こういうのは折を見て「気づき」を得るために読むもんだと思ってるんですが、予想以上に本書は「良い本」でした。
ベースとなるのは3業界、7企業、238人に対する1万2千の日誌調査。
データの母数としては「少ないかな?」と思わなくもないんですが、今までの拙いマネジャー経験からも「納得感」のある内容でしたね。

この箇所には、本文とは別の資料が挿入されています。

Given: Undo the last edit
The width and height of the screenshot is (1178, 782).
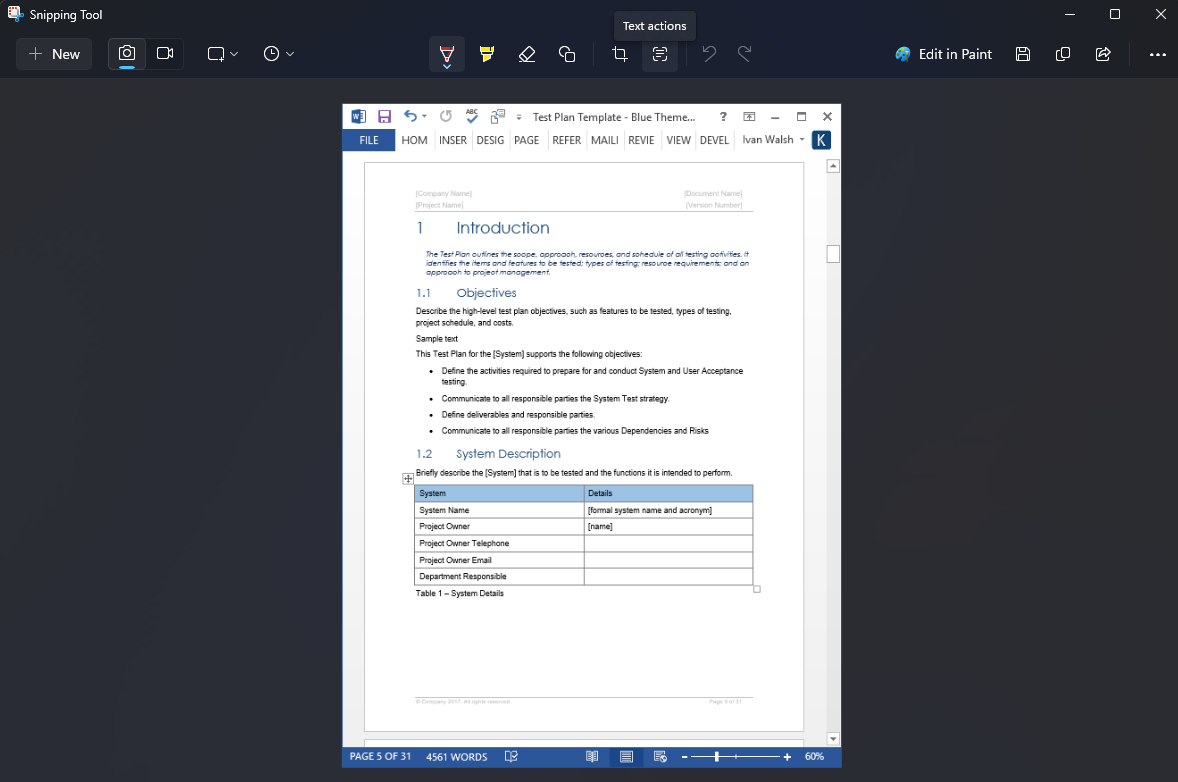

ダニエル・キムの「組織の成功循環モデル」と言うのがありますよね。
<関係の質>から始まって、<思考の質><行動の質><結果の質>と来て、それが<関係の質>にFBすると言う、アレです。
ある意味、本書はその起点となる「関係の質」を如何に作っていくか?という風に考えてもいいかなと思いました。
<感情><認識><モチベーション>の3要素の相互作用を「インナーワークライフ」と呼び、これを向上させることが、組織と個人の創造性や生産性を高めるのに最も有効と言うのが本書の主張ですが、この「インナーワークライフ」を向上させるためにマネジャーは「関係の質」を高めなければならない…とも読めますからね。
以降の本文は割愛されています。